(Stored data entries)
────────

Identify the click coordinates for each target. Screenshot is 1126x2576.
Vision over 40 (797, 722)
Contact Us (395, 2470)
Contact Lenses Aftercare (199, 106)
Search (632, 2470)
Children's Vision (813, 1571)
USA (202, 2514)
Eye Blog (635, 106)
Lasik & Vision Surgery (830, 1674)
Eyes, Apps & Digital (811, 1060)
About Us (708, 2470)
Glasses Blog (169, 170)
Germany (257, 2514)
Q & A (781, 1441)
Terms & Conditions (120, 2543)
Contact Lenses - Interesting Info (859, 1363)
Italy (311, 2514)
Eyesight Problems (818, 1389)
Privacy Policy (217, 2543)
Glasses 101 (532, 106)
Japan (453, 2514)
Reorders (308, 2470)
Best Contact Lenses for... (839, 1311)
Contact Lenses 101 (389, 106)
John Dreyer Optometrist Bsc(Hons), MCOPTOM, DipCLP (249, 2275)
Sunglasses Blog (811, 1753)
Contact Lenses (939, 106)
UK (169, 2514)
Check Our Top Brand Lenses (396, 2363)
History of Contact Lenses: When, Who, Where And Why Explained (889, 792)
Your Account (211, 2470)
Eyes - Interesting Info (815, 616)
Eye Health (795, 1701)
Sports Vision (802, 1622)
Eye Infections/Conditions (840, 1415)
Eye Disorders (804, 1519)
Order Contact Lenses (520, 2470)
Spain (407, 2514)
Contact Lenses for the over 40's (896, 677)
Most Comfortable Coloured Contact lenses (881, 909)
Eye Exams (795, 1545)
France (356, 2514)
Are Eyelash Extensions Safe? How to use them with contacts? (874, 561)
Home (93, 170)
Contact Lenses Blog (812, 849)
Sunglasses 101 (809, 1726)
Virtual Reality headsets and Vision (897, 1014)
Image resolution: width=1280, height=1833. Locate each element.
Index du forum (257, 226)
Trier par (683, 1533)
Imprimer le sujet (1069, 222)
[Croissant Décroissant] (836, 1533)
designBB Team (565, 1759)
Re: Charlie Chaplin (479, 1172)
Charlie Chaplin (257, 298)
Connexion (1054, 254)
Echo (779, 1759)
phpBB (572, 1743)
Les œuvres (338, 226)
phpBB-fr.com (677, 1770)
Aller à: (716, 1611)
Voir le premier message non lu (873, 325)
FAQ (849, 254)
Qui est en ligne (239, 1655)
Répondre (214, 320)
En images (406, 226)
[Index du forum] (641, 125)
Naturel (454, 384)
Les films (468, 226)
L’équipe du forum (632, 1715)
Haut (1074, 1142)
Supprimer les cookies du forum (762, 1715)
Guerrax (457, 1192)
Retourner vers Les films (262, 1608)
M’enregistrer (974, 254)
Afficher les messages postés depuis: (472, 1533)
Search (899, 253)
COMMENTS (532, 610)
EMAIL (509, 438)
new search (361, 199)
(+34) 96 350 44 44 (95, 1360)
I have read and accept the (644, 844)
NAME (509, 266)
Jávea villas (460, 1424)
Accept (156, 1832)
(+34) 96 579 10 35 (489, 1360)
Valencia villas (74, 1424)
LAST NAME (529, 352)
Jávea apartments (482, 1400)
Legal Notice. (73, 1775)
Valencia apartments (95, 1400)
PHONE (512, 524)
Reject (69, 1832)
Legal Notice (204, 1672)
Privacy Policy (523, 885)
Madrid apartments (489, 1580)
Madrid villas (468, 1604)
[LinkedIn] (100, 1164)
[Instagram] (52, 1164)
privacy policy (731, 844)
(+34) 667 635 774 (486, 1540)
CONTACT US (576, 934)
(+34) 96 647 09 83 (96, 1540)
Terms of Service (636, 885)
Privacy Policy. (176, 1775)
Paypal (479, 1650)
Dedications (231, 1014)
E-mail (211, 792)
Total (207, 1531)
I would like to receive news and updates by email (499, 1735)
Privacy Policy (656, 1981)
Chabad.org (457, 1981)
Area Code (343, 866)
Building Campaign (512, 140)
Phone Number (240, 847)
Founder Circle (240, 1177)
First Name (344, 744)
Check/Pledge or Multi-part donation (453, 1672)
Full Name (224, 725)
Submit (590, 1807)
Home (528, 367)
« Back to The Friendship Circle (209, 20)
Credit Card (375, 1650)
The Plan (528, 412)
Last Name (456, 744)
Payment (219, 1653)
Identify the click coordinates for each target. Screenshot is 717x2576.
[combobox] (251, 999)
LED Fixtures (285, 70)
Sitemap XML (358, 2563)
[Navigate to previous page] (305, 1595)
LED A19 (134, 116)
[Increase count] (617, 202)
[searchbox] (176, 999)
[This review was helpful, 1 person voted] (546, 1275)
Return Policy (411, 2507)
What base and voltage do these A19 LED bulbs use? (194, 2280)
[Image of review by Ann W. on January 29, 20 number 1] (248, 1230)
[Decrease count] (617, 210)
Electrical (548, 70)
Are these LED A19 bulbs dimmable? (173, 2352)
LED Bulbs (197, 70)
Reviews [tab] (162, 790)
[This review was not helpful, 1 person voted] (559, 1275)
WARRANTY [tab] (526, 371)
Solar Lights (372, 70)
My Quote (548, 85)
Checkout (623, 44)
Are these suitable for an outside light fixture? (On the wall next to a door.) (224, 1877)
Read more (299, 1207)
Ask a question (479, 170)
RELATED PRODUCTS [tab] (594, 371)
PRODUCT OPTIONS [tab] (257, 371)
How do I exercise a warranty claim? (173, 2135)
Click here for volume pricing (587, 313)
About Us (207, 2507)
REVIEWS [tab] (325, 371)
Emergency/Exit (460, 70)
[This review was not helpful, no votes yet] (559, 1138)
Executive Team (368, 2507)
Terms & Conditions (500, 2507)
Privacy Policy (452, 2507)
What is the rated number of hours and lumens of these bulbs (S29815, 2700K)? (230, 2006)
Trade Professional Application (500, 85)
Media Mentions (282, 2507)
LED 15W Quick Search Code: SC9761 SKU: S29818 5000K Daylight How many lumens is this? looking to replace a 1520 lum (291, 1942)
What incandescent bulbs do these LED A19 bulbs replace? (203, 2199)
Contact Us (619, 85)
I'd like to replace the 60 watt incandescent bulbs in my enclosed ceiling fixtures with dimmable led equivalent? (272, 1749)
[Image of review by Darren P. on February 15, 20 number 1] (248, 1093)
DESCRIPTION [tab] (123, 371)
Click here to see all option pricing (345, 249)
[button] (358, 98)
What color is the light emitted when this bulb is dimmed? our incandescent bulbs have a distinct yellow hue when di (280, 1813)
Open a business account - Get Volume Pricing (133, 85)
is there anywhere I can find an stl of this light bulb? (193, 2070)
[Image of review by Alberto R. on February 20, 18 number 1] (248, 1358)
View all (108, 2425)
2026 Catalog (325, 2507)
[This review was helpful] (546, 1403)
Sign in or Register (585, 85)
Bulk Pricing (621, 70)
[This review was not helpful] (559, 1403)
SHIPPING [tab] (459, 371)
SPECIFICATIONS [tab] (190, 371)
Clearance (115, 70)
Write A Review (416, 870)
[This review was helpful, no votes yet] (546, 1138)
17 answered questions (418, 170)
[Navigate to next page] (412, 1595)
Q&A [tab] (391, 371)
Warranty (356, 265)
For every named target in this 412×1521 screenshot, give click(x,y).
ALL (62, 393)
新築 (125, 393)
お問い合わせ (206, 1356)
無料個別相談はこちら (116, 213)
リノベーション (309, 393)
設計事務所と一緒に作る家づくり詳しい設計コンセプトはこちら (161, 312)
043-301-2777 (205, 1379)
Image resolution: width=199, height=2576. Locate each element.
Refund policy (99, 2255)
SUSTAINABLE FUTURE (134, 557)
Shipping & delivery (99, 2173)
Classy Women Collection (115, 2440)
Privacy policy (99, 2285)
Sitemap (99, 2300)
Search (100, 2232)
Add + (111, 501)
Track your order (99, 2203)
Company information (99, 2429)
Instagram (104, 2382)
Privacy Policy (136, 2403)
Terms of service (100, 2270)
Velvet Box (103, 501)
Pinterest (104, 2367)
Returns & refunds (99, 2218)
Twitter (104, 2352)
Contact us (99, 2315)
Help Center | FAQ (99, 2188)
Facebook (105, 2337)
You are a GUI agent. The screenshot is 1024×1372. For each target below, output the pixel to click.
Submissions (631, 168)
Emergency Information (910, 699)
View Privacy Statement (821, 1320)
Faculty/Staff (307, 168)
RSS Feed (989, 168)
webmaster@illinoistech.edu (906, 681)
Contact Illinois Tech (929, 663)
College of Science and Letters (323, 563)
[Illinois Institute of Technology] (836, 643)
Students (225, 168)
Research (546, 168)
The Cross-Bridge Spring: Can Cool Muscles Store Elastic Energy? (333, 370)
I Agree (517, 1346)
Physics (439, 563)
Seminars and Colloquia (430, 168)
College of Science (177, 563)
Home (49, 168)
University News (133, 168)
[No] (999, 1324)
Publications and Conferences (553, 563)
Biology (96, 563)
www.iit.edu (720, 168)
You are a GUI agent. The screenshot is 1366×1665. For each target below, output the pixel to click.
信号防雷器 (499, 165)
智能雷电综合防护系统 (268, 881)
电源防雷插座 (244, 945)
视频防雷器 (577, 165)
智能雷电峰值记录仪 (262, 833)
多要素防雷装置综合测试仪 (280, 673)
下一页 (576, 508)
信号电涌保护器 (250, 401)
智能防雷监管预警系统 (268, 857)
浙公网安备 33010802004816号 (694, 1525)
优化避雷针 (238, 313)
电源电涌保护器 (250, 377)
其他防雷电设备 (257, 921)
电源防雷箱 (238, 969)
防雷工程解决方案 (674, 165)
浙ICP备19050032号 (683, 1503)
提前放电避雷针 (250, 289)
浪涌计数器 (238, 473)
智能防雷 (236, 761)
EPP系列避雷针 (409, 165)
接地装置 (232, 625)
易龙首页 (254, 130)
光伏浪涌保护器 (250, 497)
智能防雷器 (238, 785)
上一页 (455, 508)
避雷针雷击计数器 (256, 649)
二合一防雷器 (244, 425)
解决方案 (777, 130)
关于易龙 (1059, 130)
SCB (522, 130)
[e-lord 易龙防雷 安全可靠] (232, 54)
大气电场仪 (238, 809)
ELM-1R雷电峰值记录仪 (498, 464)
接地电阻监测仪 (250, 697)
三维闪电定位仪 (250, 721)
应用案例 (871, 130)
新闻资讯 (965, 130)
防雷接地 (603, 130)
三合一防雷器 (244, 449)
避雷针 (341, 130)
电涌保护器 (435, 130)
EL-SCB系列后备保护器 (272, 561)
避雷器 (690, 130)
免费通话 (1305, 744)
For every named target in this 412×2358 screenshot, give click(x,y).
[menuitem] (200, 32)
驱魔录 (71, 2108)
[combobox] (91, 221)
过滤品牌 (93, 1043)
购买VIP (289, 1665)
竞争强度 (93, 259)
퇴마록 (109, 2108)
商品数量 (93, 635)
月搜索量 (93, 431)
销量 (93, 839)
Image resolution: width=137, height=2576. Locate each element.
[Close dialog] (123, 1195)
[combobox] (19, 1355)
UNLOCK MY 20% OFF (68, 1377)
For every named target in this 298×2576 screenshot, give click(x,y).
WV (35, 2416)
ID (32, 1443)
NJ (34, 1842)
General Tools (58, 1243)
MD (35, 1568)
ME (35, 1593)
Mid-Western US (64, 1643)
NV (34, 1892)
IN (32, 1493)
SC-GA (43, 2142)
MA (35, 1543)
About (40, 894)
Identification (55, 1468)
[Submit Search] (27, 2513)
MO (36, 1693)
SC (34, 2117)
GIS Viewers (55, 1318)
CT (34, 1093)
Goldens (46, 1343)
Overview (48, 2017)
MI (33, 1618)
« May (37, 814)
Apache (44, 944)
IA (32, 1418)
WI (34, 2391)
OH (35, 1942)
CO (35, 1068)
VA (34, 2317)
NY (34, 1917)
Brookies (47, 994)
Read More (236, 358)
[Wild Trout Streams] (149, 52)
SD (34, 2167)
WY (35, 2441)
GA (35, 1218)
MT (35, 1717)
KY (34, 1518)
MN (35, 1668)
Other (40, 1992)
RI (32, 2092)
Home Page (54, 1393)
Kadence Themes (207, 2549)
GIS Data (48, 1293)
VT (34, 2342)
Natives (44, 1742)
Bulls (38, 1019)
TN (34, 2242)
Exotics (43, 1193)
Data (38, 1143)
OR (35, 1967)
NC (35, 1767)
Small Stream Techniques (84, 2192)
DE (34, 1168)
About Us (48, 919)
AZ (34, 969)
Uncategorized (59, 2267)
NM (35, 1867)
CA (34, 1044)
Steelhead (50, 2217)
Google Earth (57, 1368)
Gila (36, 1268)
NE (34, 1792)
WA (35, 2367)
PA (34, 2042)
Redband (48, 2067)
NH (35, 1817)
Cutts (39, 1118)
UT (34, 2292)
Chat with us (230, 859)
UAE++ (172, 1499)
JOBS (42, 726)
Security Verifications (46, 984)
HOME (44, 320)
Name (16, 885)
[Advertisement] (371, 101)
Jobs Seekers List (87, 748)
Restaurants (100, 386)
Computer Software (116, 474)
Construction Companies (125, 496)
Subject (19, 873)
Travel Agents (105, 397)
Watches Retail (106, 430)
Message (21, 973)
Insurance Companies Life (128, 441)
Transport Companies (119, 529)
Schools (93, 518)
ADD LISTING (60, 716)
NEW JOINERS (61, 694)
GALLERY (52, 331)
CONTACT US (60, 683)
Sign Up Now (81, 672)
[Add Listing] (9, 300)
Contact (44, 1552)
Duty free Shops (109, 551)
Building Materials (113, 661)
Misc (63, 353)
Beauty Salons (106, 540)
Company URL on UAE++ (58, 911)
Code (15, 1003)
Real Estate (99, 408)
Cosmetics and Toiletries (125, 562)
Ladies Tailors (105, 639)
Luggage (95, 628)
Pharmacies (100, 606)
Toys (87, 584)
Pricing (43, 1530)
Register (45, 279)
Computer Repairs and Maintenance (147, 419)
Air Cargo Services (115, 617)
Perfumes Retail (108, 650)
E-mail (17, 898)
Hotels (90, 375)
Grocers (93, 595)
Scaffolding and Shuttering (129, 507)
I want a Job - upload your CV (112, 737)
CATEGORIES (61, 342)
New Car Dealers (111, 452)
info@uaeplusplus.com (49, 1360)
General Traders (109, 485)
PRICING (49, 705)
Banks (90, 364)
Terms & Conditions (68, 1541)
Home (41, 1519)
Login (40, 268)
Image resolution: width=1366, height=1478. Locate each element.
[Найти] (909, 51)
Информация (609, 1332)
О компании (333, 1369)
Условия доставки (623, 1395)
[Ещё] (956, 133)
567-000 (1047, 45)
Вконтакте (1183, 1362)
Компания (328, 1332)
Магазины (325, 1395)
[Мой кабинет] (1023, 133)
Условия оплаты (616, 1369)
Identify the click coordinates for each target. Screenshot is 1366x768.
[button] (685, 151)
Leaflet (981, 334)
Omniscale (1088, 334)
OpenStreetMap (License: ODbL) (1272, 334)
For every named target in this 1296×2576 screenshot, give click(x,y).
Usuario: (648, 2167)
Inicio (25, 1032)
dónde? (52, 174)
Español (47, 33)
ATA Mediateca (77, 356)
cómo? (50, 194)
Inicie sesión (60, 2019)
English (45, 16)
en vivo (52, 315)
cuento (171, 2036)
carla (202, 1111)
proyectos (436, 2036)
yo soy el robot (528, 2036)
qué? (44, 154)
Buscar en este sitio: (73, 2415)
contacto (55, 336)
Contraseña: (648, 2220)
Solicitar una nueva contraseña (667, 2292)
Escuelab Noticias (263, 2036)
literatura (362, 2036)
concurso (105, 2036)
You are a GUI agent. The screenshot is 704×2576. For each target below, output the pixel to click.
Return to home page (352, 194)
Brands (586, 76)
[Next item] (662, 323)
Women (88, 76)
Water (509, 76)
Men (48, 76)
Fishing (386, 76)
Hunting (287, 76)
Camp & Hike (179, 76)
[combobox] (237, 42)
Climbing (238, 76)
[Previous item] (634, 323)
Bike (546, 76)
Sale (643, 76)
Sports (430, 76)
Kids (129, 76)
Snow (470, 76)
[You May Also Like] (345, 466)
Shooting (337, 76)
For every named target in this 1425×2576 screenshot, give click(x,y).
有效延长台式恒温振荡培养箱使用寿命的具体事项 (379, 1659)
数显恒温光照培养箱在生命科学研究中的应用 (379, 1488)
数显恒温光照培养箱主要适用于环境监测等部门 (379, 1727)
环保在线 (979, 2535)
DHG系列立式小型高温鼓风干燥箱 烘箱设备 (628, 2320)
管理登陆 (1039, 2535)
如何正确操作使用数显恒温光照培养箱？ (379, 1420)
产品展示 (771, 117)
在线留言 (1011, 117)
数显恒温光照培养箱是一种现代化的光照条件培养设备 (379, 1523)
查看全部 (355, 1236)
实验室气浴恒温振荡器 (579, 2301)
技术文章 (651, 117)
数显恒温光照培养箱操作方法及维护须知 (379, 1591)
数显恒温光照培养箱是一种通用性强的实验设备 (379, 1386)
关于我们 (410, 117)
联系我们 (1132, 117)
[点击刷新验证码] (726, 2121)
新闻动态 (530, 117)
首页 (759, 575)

────────

WHAT YOU HAVE TO DO:
Above are the lines; repeat exactly the ones from the line containing "Physics (439, 563)" down to the line containing "视频防雷器 (577, 165)", both inclusive.

TASK RESULT:
Physics (439, 563)
Seminars and Colloquia (430, 168)
College of Science (177, 563)
Home (49, 168)
University News (133, 168)
[No] (999, 1324)
Publications and Conferences (553, 563)
Biology (96, 563)
www.iit.edu (720, 168)
You are a GUI agent. The screenshot is 1366×1665. For each target below, output the pixel to click.
信号防雷器 (499, 165)
智能雷电综合防护系统 (268, 881)
电源防雷插座 (244, 945)
视频防雷器 (577, 165)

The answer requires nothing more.